The clashing ideals of communism and capitalism also flared up all over Southeast Asia, most notably in the Vietnam war, in which China supported the communist north and the USA the south.
In China itself, Chairman Mao’s Great Leap Forward had some bizarre effects on metals, most noticeably a proliferation of small, uneconomic, inexpertly run blast furnaces, which lasted only a few years.
For traders, a new bi-annual key event was the Canton Fair, at which the Chinese conducted most of their burgeoning business with the west, including sales of metals and ores.
Balancing this was the twice-yearly Leipzig Fair, at which Canton Fair purchases could be sold to East European countries.
Western countries were also suffering problems, such as a nine-month strike by US copper miners in 1967-68. The year 1968 also saw riots, or évènements, in France.
The times they are a-changin’ On the trading front, the post-war regime of the “big three” traders, Philipp Brothers, Associated (Lissauer) and Continental Ore (Henry Leir), entered a period of change. In 1960, Phibro merged with Minerals and Chemical Corp, which was then absorbed by Charles Engelhard. It remained the dominant force in metal trading for a further 20 years, while the two family-owned companies fell behind relatively.
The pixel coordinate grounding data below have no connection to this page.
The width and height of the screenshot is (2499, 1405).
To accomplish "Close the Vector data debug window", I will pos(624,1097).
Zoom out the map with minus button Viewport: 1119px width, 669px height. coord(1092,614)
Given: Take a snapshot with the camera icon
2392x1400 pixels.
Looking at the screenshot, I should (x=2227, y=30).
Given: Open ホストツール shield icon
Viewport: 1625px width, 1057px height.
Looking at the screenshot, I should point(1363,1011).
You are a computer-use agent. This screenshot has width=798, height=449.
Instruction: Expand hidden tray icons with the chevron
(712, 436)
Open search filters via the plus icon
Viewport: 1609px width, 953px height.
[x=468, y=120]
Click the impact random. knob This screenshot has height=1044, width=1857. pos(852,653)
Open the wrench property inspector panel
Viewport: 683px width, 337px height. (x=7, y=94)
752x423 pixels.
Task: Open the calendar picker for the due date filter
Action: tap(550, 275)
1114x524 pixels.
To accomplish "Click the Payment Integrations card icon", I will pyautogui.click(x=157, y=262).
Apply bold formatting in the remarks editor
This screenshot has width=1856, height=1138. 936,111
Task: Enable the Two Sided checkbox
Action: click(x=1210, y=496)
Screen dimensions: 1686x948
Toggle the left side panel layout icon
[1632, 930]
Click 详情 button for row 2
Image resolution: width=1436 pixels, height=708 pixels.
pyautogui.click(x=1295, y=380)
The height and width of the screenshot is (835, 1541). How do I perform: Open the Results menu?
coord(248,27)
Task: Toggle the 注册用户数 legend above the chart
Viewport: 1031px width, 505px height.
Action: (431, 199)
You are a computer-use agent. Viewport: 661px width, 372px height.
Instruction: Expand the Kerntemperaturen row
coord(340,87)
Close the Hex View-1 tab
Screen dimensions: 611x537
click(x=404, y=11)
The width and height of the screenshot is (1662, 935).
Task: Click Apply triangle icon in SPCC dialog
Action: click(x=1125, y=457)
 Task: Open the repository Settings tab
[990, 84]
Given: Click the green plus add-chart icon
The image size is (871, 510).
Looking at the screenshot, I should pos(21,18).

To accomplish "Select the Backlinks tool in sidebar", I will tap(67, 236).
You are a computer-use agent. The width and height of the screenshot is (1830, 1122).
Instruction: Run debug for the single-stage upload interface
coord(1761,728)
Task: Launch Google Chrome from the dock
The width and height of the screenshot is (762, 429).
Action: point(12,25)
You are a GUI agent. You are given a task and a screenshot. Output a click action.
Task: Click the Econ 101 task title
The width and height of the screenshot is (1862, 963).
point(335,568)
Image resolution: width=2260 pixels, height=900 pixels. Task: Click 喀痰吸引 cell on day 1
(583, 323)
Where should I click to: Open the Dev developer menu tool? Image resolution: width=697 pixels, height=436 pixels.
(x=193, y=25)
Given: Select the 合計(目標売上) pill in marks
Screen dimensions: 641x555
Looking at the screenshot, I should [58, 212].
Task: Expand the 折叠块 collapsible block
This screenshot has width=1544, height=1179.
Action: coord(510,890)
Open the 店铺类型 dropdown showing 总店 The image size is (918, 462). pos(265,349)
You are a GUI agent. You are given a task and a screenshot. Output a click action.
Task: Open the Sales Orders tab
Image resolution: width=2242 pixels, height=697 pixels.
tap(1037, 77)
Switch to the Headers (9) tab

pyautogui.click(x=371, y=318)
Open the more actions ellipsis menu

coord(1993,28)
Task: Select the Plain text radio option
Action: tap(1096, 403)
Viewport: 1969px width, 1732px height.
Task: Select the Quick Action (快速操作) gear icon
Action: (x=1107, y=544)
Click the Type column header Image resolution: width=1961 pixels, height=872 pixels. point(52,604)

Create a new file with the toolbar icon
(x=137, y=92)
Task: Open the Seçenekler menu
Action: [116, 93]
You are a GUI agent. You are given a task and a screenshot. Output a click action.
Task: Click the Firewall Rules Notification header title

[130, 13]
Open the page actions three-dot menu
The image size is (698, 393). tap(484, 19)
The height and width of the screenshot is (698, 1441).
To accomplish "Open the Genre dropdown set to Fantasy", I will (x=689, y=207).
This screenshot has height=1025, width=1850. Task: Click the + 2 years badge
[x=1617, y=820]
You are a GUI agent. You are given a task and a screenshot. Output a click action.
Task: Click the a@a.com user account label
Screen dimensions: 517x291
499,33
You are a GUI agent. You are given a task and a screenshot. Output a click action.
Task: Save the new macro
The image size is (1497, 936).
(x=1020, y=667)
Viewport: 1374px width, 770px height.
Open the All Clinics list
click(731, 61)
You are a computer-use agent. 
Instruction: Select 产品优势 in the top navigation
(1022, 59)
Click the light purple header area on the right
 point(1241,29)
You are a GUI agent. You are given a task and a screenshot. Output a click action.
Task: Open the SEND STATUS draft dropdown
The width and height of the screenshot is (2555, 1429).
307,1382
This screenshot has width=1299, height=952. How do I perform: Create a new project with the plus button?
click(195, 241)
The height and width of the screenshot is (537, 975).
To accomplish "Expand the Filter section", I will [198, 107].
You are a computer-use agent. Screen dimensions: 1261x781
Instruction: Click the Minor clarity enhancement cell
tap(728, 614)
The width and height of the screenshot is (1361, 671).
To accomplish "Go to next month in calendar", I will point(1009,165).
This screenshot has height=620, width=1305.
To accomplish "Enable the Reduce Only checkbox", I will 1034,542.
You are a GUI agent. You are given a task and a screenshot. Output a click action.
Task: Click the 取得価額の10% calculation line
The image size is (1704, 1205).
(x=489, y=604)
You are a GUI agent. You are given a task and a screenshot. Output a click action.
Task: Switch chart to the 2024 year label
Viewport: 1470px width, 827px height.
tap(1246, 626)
With ever more news to report, Metal Bulletin continued to grow in every respect, forcing yet another office move, this time to offices at 46 Wigmore Street vacated by the Times bookshop and lending library, which had closed down.
In May 1965, the word “The” was dropped from its title, and the company name was changed from Metal Information Bureau to Metal Bulletin Ltd. One reason for this was to avoid the irritation of people ringing up to ask for advice about disposing of scrap bicycles or help with metallurgy questions in their physics homework.
The directory and book-publishing subsidiary Quin Press became Metal Bulletin Books. The seeds of the company’s first diversification were sown with the inclusion of a non-metallic minerals section in Metal Bulletin, sparked partly by an upsurge of interest in mineral sands markets, whose prices were already reported by Metal Bulletin. This led to the establishment of Industrial Minerals as a monthly title in October 1967; it grew rapidly.
Corporately, the 1960s saw the process of changing generations at Metal Bulletin gather speed. FB Rice-Oxley had died at the untimely age of 64 in 1958, and his widow was invited to assume the chairmanship.
Leslie Tarring was only 59 when he died in office in 1964. Harry Cordero then became sole md and the new directors, Trevor Tarring and Raymond Cordero, became non-ferrous and steel joint editors, respectively.